■ **SOURCE INFORMATION**

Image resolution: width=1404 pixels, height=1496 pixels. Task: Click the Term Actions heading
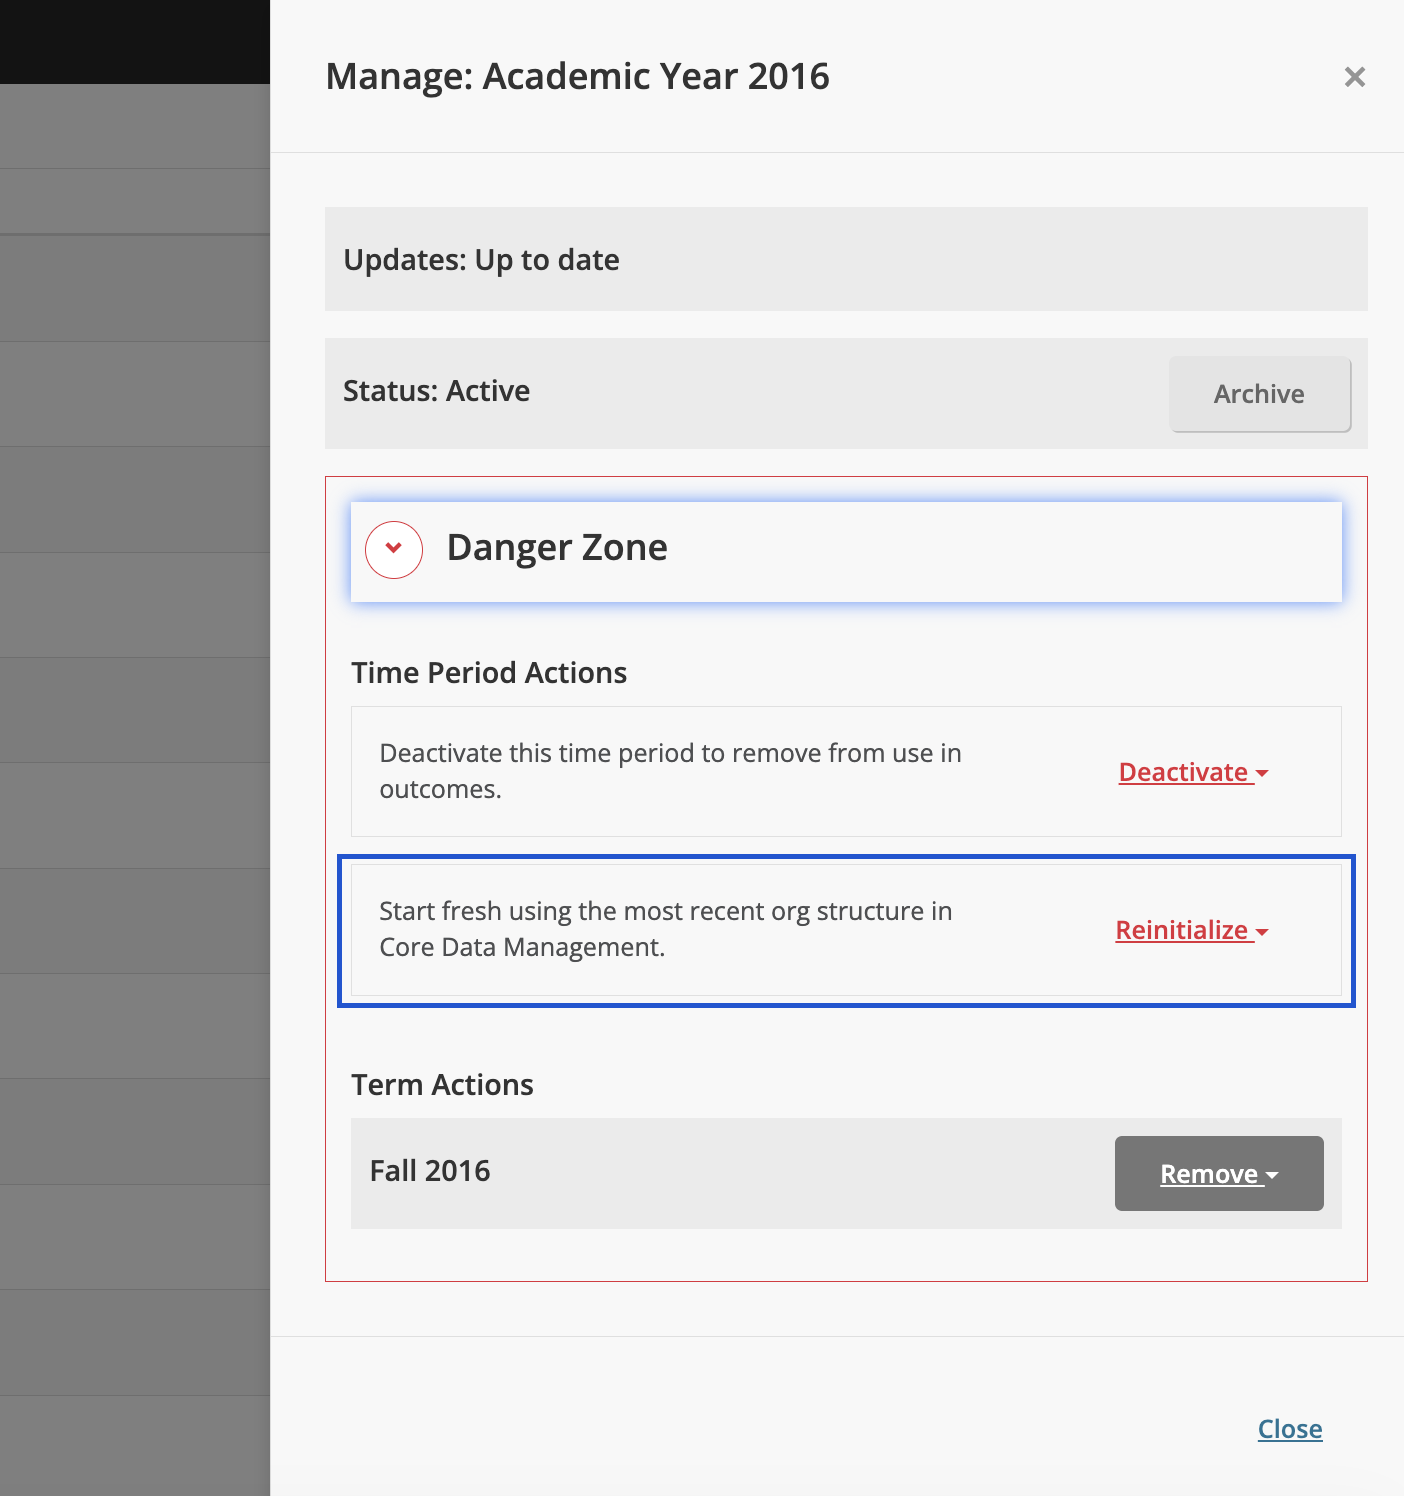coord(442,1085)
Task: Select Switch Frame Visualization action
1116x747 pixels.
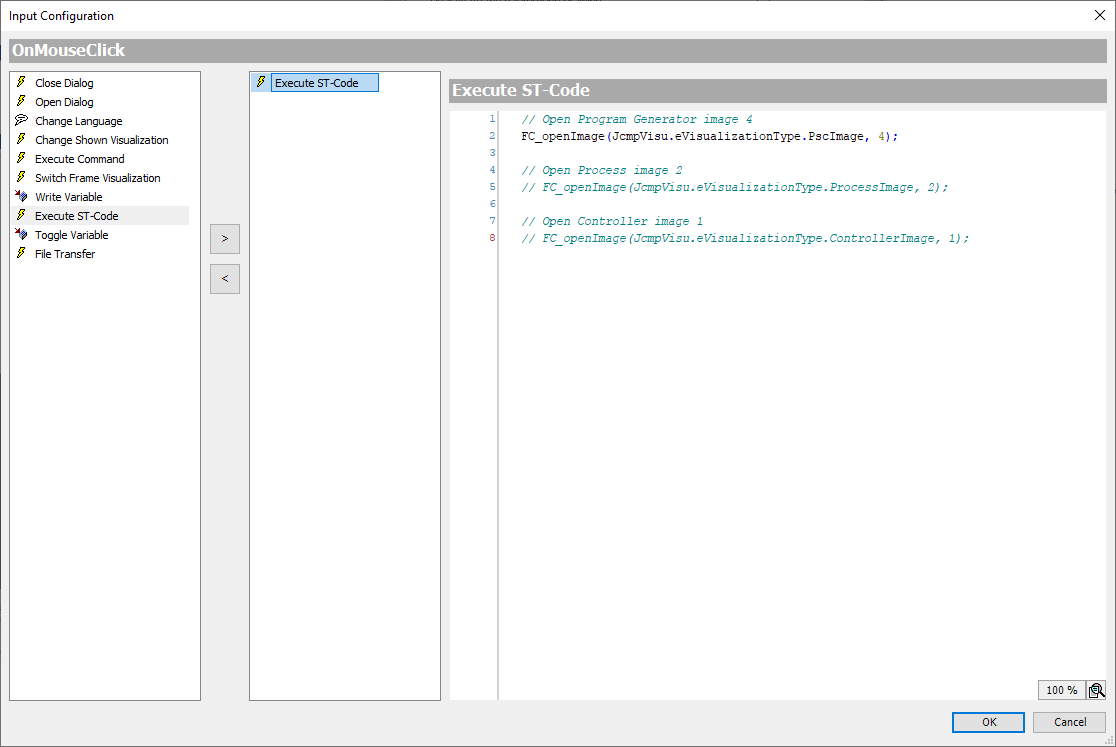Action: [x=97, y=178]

--

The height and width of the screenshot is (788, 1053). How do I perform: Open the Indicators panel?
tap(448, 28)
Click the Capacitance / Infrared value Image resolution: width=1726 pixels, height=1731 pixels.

==

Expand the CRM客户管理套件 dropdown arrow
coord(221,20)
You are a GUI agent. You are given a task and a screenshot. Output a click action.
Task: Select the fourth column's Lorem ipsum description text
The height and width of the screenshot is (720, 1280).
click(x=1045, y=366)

■ **TO DO**
Only the number should be given: the count of lines above that hold the word "Select".

■ **WRITTEN REPLY**
2